• [TASK TO CARRY OUT] Please retype all of the following entries exactly.

• [PROVIDED RECORDS]
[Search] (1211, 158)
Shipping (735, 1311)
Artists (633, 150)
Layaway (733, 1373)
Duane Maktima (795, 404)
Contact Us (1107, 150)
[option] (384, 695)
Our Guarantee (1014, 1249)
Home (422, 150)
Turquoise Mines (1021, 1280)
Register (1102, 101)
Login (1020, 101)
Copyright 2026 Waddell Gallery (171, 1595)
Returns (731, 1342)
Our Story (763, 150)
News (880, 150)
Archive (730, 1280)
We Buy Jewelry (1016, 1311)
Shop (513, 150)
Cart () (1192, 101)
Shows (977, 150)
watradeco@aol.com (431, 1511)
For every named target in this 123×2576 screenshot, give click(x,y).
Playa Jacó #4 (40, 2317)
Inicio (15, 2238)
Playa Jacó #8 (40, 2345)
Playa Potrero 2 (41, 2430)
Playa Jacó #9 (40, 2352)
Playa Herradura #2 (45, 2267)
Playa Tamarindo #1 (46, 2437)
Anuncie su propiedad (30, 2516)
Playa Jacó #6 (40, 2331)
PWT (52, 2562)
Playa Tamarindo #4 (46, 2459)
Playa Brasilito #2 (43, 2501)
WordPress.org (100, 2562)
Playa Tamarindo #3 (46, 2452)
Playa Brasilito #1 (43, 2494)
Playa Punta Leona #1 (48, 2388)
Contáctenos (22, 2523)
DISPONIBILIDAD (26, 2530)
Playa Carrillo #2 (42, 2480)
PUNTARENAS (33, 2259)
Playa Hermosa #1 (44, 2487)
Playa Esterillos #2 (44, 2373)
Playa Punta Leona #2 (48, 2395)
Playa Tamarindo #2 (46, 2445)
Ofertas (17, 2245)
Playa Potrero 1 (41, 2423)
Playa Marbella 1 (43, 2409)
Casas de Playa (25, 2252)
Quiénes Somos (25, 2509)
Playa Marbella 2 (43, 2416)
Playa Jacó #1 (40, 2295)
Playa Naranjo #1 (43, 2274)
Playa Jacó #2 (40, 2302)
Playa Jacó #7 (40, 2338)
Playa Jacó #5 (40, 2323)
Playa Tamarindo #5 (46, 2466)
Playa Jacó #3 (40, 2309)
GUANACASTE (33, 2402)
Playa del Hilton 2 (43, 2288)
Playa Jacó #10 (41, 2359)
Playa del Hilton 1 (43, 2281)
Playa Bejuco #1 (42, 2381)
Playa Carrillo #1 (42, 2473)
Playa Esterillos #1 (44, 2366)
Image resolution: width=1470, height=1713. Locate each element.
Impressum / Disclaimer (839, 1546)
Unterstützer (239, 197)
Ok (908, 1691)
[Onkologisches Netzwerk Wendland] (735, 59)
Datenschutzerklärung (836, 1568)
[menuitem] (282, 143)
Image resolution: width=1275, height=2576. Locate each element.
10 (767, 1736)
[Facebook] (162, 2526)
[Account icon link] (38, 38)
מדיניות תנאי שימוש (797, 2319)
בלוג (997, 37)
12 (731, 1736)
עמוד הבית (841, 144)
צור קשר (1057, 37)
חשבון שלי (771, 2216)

• [YOUR SOLUTION]
[Search] (1211, 158)
Shipping (735, 1311)
Artists (633, 150)
Layaway (733, 1373)
Duane Maktima (795, 404)
Contact Us (1107, 150)
[option] (384, 695)
Our Guarantee (1014, 1249)
Home (422, 150)
Turquoise Mines (1021, 1280)
Register (1102, 101)
Login (1020, 101)
Copyright 2026 Waddell Gallery (171, 1595)
Returns (731, 1342)
Our Story (763, 150)
News (880, 150)
Archive (730, 1280)
We Buy Jewelry (1016, 1311)
Shop (513, 150)
Cart () (1192, 101)
Shows (977, 150)
watradeco@aol.com (431, 1511)
For every named target in this 123×2576 screenshot, give click(x,y).
Playa Jacó #4 (40, 2317)
Inicio (15, 2238)
Playa Jacó #8 (40, 2345)
Playa Potrero 2 (41, 2430)
Playa Jacó #9 (40, 2352)
Playa Herradura #2 (45, 2267)
Playa Tamarindo #1 (46, 2437)
Anuncie su propiedad (30, 2516)
Playa Jacó #6 (40, 2331)
PWT (52, 2562)
Playa Tamarindo #4 (46, 2459)
Playa Brasilito #2 (43, 2501)
WordPress.org (100, 2562)
Playa Tamarindo #3 (46, 2452)
Playa Brasilito #1 (43, 2494)
Playa Punta Leona #1 (48, 2388)
Contáctenos (22, 2523)
DISPONIBILIDAD (26, 2530)
Playa Carrillo #2 (42, 2480)
PUNTARENAS (33, 2259)
Playa Hermosa #1 (44, 2487)
Playa Esterillos #2 (44, 2373)
Playa Punta Leona #2 (48, 2395)
Playa Tamarindo #2 (46, 2445)
Ofertas (17, 2245)
Playa Potrero 1 (41, 2423)
Playa Marbella 1 (43, 2409)
Casas de Playa (25, 2252)
Quiénes Somos (25, 2509)
Playa Marbella 2 (43, 2416)
Playa Jacó #1 (40, 2295)
Playa Naranjo #1 (43, 2274)
Playa Jacó #2 (40, 2302)
Playa Jacó #7 (40, 2338)
Playa Jacó #5 (40, 2323)
Playa Tamarindo #5 (46, 2466)
Playa Jacó #3 (40, 2309)
GUANACASTE (33, 2402)
Playa del Hilton 2 (43, 2288)
Playa Jacó #10 (41, 2359)
Playa del Hilton 1 (43, 2281)
Playa Bejuco #1 (42, 2381)
Playa Carrillo #1 (42, 2473)
Playa Esterillos #1 (44, 2366)
Image resolution: width=1470, height=1713. Locate each element.
Impressum / Disclaimer (839, 1546)
Unterstützer (239, 197)
Ok (908, 1691)
[Onkologisches Netzwerk Wendland] (735, 59)
Datenschutzerklärung (836, 1568)
[menuitem] (282, 143)
Image resolution: width=1275, height=2576. Locate each element.
10 (767, 1736)
[Facebook] (162, 2526)
[Account icon link] (38, 38)
מדיניות תנאי שימוש (797, 2319)
בלוג (997, 37)
12 (731, 1736)
עמוד הבית (841, 144)
צור קשר (1057, 37)
חשבון שלי (771, 2216)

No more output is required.